### What you need to do
Search the records for the line with "Image resolution: width=621". Output that line and each line after it, exactly, and stop at the end; omit pictures.

= Beginning of Section =

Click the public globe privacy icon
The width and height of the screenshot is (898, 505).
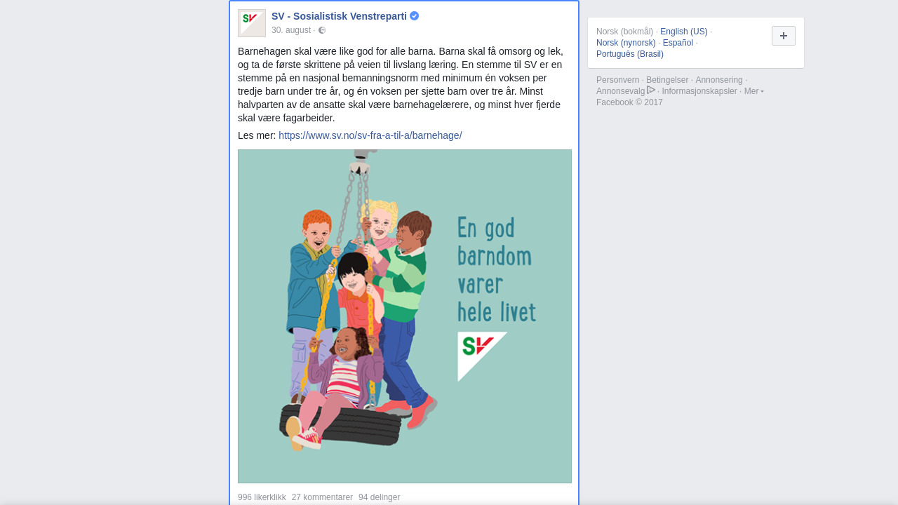322,30
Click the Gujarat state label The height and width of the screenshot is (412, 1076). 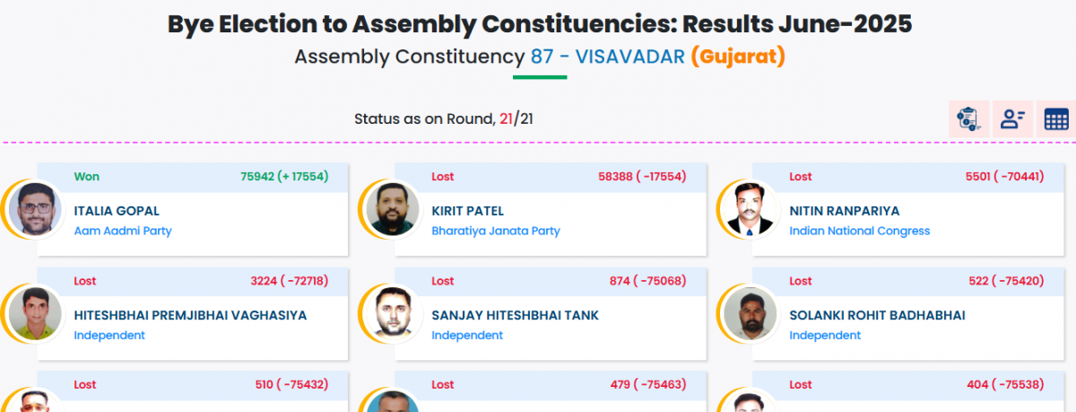738,57
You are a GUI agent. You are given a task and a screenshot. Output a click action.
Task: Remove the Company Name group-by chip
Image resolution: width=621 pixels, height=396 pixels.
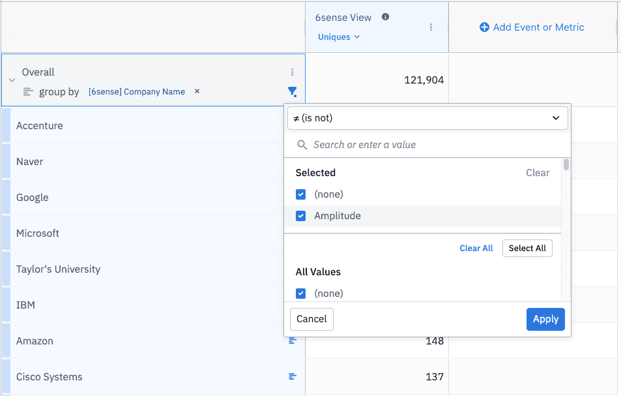tap(197, 91)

= End of Section =

### Solution for this task
Image resolution: width=621 pixels, height=396 pixels.
tap(197, 91)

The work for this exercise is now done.